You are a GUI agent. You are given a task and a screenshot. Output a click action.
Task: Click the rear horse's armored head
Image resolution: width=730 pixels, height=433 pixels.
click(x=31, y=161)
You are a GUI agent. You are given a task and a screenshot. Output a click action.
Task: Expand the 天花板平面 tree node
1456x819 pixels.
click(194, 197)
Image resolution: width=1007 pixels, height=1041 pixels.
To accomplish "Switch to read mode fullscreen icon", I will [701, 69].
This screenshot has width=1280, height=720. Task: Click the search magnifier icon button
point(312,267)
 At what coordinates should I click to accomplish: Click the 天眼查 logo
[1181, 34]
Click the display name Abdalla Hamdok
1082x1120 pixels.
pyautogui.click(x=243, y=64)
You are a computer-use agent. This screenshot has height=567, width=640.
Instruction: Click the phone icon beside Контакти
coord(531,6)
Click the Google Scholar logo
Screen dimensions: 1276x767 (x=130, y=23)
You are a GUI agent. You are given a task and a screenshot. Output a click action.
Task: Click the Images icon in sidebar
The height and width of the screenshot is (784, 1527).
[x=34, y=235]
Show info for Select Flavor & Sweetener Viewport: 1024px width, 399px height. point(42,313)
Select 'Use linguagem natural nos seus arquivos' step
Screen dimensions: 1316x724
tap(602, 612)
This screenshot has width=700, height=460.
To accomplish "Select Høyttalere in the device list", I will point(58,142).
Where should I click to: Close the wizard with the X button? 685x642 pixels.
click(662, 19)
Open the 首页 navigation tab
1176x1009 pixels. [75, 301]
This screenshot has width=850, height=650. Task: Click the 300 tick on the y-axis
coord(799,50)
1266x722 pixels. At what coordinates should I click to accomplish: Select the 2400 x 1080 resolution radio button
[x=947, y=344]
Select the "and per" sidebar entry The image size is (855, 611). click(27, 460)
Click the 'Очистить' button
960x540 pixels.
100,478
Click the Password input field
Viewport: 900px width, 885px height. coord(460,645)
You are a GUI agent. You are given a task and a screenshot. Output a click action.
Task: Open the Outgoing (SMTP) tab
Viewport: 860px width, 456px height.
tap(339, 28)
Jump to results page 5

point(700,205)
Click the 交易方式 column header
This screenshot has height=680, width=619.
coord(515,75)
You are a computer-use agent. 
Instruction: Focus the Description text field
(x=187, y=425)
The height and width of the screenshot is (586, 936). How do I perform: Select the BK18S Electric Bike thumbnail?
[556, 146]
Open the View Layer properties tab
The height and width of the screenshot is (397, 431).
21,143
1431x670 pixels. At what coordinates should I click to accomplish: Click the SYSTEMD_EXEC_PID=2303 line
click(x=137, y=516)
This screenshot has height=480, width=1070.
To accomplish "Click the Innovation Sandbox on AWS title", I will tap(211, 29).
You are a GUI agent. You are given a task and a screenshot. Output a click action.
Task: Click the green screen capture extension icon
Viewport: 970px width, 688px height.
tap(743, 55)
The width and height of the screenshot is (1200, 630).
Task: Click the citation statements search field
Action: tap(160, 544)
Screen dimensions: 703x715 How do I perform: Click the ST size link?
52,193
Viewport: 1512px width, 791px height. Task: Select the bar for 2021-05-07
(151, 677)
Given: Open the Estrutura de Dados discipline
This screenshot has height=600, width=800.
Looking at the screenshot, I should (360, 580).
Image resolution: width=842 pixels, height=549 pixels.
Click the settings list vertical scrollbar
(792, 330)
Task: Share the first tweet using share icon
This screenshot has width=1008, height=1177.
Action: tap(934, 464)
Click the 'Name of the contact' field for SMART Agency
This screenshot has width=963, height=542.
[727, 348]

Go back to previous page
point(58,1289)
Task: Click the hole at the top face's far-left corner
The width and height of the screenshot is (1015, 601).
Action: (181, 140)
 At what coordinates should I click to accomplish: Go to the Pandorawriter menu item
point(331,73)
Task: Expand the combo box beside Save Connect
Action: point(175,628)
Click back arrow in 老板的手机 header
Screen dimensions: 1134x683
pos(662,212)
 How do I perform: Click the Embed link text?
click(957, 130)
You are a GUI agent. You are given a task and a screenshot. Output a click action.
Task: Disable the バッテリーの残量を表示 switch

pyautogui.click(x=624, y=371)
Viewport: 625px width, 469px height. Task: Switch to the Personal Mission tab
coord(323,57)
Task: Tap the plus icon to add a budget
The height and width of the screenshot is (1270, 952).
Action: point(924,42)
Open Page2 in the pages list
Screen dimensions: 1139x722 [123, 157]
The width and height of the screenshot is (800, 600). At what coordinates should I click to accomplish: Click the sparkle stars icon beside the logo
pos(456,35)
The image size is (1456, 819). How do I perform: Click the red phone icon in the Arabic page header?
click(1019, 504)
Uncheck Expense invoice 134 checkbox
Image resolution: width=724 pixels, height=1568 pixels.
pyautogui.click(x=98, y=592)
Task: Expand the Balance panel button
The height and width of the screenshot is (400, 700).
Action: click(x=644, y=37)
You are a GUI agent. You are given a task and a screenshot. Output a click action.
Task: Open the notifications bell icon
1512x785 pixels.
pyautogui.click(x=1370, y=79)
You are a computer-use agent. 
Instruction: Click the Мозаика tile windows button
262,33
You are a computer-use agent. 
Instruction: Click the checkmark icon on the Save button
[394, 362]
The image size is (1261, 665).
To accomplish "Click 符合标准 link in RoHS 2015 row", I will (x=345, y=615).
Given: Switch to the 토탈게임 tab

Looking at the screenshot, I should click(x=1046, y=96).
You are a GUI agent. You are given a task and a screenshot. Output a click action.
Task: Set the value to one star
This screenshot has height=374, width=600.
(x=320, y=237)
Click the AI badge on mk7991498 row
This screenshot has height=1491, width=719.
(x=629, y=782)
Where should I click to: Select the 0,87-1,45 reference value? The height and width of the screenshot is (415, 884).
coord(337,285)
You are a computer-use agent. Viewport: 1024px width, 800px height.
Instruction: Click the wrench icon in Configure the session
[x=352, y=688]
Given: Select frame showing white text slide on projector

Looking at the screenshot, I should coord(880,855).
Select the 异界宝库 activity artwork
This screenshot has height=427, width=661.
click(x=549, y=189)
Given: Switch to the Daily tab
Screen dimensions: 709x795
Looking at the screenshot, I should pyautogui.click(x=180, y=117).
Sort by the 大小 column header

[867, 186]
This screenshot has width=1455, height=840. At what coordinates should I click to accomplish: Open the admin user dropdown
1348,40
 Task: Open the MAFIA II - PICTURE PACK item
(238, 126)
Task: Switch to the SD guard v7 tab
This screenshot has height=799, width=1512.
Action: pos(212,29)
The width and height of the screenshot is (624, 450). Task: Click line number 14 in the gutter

* * *

:: TASK REQUIREMENTS ::
In the material above, which lines contain "will"? Copy each of them.

:: EXPECTED OUTPUT ::
To accomplish "Switch to read mode fullscreen icon", I will [701, 69].
To accomplish "Select Høyttalere in the device list", I will point(58,142).
To accomplish "Click the Innovation Sandbox on AWS title", I will tap(211, 29).
To accomplish "Click 符合标准 link in RoHS 2015 row", I will (x=345, y=615).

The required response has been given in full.